Jamie Drouin : Attraction (Rhizomes, 2016)
Derrière Attraction – je cite : « an audio work intended for repeat playback in a room with two speakers positioned at least 5 feet (1,5 meters) apart » –, Jamie Drouin compose dans un espace-partenaire, qui lui renvoie son premier matériau.
Et c’est une suite de sons tenus qu’il fait naître, qu’il entretient et berce, qu’il sculpte et arrange enfin – alors les longues lignes tremblent, les signaux se distancent lorsqu’ils ont fini de se chevaucher – avec une vigilance qui met au jour l’intérêt qu’il porte au son. Plus encore qu’attractive, sa démonstration est accaparante.
Jamie Drouin : Attraction
Rhizome∙s
Edition : 2016.
CDR : 01/ Attraction
Guillaume Belhomme © Le son du grisli
D.O.R., Crys Cole : Hestekur (Caduc, 2014)

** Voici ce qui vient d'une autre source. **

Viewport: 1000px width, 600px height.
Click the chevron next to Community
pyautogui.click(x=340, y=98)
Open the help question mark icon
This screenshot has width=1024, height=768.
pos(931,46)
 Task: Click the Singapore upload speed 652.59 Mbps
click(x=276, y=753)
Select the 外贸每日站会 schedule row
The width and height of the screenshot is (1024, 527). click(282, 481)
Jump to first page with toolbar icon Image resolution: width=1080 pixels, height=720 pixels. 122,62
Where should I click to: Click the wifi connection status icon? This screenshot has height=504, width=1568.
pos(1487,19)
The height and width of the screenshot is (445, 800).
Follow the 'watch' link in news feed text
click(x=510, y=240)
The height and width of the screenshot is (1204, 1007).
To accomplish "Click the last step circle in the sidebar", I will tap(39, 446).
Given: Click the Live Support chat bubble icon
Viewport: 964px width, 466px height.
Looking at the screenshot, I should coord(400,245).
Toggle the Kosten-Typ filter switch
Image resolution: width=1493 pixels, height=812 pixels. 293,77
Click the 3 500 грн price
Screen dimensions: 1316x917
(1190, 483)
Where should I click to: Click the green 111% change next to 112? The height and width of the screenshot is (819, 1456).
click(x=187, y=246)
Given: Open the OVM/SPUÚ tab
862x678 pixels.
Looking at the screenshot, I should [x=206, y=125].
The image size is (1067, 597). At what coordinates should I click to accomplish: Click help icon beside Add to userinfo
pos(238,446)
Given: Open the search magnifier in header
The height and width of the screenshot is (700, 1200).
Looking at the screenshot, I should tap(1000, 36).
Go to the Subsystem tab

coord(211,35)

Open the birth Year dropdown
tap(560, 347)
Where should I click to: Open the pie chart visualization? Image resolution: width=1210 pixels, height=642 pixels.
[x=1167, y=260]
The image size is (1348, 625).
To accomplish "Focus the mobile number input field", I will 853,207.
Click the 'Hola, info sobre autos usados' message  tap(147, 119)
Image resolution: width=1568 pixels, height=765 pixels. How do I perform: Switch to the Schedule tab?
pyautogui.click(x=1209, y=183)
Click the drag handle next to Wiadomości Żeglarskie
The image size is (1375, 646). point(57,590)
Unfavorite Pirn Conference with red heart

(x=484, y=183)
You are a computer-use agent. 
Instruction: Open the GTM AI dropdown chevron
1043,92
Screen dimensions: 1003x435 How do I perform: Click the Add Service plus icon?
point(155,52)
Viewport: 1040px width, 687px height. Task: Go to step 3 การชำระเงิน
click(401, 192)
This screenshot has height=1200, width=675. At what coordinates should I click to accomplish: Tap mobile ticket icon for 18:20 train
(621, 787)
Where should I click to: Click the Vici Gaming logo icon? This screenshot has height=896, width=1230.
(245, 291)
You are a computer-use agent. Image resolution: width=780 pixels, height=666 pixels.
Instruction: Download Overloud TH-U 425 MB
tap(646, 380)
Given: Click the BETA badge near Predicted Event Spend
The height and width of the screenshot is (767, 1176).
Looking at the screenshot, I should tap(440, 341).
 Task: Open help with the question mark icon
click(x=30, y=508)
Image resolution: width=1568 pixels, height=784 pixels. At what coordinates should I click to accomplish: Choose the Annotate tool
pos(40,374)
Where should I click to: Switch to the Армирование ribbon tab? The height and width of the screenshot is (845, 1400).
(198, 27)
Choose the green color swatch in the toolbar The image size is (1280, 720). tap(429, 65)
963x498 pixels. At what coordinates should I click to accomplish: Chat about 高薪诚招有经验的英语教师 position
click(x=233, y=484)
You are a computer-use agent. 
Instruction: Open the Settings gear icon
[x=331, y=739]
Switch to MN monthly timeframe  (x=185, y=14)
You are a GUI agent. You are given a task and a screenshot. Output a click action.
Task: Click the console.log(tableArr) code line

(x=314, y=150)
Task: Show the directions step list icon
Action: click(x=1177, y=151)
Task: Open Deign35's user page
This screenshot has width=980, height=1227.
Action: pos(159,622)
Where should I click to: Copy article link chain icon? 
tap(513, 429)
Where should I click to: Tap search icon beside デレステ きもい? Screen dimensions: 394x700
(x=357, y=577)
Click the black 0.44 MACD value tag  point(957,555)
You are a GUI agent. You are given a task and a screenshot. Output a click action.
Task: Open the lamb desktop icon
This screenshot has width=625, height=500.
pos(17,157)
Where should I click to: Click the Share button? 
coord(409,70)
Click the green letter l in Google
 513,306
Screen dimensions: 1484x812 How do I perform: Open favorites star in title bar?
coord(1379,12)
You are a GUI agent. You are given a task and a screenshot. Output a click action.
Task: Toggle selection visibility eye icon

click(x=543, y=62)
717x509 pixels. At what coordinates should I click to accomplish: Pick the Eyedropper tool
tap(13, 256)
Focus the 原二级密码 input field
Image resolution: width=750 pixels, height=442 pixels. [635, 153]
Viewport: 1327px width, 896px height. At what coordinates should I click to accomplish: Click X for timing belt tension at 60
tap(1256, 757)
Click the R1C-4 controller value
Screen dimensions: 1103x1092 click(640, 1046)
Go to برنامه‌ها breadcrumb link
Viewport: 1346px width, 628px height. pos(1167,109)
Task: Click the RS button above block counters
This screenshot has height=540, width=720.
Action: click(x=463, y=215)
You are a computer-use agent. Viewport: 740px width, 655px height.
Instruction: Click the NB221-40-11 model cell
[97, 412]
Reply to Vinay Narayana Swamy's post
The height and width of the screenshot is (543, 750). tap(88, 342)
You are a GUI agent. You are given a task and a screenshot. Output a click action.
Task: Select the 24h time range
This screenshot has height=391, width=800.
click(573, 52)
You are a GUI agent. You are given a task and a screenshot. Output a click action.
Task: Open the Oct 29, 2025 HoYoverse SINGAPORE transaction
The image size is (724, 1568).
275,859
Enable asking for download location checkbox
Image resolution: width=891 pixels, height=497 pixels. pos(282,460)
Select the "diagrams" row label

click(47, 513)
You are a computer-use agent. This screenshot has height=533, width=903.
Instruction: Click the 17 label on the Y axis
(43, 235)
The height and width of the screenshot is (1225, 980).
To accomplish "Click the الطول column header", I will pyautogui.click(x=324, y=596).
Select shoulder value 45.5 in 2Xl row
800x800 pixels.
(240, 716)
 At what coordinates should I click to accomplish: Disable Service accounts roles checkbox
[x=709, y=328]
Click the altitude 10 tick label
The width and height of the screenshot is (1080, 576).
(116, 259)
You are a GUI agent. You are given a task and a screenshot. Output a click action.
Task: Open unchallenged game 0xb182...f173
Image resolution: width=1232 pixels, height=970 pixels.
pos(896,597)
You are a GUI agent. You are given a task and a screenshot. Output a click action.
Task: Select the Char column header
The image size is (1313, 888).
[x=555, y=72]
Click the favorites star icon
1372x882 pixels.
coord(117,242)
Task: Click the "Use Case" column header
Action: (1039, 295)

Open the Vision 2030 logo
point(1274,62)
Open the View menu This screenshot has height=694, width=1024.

D.O.R., c’est Jamie Drouin (qui a enregistré ce disque at home entre 2011 et2012), Lance Austin Olsen et Mathieu Ruhlmann. Le trio joue d’objets amplifiés, de moteurs, de turntables, de guitares « telluriques » ou d’autres machines de son invention (dont cette suitcase modular qui continue d’éveiller ma curiosité).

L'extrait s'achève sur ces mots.